• Stated exercise
How many of the lines below contain the string "type"? Case counts. Reply with the number alone.

• Material for the task
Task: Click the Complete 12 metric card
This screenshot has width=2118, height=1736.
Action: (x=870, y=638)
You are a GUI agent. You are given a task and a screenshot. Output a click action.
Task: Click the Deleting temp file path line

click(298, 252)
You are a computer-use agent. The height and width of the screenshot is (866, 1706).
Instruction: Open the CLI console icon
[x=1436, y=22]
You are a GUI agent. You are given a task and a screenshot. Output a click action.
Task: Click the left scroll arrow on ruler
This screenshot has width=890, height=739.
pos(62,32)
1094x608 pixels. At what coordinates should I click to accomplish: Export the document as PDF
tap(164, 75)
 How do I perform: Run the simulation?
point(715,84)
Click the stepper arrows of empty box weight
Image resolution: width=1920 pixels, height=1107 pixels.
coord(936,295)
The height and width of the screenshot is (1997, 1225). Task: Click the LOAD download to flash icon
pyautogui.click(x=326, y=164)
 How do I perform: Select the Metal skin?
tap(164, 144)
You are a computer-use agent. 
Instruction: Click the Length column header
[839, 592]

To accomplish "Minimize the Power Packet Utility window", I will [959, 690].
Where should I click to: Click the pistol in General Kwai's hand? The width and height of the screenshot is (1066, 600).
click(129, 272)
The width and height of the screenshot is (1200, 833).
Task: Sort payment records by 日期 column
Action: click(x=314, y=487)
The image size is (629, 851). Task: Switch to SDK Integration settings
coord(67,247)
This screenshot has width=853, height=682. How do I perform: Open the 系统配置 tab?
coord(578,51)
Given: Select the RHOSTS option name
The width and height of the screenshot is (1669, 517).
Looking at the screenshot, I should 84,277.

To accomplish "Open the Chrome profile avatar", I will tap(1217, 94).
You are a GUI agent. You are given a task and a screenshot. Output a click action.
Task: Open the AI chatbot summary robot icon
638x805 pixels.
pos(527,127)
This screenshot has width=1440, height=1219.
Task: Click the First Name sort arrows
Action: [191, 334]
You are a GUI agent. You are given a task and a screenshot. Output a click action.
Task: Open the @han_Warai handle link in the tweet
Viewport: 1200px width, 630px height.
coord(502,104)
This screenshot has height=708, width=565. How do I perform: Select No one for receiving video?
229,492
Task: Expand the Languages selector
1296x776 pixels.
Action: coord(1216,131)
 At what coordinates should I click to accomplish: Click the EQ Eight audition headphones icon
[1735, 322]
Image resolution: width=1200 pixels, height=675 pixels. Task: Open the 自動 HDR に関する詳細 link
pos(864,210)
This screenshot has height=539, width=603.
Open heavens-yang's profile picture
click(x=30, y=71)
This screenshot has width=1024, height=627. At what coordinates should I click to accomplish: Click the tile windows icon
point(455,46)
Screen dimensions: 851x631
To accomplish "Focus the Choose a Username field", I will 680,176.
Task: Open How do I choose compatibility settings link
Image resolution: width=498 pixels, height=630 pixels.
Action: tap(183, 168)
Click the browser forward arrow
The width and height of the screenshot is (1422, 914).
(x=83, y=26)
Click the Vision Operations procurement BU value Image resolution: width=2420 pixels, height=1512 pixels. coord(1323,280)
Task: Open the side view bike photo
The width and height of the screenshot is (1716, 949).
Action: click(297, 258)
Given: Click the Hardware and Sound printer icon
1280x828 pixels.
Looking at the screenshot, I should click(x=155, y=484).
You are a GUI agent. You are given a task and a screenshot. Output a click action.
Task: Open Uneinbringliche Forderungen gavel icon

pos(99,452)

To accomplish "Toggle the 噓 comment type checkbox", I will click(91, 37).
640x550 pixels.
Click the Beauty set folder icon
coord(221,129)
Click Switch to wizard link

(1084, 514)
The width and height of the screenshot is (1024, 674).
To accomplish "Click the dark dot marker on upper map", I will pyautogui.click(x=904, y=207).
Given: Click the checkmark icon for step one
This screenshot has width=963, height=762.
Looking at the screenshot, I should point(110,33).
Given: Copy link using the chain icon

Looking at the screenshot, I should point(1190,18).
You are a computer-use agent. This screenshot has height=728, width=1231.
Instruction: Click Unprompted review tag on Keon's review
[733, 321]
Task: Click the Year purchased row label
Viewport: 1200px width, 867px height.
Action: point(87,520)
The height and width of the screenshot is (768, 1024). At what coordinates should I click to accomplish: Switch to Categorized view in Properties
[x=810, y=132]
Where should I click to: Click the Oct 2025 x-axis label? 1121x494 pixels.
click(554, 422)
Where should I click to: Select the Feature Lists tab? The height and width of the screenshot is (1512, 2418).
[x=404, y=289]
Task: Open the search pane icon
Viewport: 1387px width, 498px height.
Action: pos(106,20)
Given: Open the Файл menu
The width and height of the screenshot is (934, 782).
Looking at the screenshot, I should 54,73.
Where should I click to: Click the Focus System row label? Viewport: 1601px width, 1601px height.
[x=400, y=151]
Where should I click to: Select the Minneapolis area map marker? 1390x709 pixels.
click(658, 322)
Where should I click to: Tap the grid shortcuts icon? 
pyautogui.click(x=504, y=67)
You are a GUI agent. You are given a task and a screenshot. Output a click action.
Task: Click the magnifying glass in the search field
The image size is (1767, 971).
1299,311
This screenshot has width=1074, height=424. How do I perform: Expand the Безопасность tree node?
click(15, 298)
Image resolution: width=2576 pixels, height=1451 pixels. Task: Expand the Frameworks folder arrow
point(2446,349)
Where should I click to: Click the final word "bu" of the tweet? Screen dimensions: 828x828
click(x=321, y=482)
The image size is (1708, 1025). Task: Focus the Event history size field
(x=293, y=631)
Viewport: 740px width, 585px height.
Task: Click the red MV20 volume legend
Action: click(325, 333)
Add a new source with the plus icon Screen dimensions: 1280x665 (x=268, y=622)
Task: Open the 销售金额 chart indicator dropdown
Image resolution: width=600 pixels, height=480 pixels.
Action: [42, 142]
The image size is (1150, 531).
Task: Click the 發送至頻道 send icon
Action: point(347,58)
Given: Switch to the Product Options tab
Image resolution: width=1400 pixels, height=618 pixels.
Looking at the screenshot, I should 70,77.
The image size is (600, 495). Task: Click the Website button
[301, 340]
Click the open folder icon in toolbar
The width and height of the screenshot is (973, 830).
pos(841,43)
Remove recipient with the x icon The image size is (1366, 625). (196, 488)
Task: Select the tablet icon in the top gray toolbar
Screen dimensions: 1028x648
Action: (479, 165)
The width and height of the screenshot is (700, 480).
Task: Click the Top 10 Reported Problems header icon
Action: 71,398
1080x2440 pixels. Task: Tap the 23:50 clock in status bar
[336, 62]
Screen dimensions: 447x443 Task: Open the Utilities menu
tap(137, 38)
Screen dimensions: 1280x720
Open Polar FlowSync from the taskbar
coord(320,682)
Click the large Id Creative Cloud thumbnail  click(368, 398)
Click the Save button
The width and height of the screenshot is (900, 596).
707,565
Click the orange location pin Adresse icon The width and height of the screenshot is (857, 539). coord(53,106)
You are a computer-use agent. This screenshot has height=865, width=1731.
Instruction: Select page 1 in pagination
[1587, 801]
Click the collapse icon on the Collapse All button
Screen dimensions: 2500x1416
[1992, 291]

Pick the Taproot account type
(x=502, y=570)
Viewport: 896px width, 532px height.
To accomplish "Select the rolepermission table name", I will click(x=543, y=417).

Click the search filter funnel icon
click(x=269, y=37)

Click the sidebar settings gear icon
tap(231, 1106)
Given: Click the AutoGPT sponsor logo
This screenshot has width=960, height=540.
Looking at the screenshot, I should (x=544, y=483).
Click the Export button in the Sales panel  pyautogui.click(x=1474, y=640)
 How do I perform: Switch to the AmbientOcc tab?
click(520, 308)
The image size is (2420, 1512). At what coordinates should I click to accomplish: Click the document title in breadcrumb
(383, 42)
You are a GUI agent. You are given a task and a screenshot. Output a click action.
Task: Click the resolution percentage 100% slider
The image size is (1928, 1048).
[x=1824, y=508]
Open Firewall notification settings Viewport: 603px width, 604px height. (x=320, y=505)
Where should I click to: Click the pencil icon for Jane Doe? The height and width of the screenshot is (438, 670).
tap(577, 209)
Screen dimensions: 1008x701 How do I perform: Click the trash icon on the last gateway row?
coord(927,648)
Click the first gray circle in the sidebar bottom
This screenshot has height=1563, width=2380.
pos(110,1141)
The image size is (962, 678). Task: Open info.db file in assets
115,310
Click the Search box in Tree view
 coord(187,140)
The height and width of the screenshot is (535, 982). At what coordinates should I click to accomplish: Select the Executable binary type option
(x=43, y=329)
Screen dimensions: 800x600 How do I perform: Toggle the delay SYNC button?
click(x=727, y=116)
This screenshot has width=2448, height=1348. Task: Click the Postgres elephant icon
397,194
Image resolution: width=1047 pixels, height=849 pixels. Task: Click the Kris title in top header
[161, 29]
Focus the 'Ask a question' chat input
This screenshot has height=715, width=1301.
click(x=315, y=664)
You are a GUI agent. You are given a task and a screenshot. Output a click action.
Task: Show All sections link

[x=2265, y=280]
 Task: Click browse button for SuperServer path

• The reply
3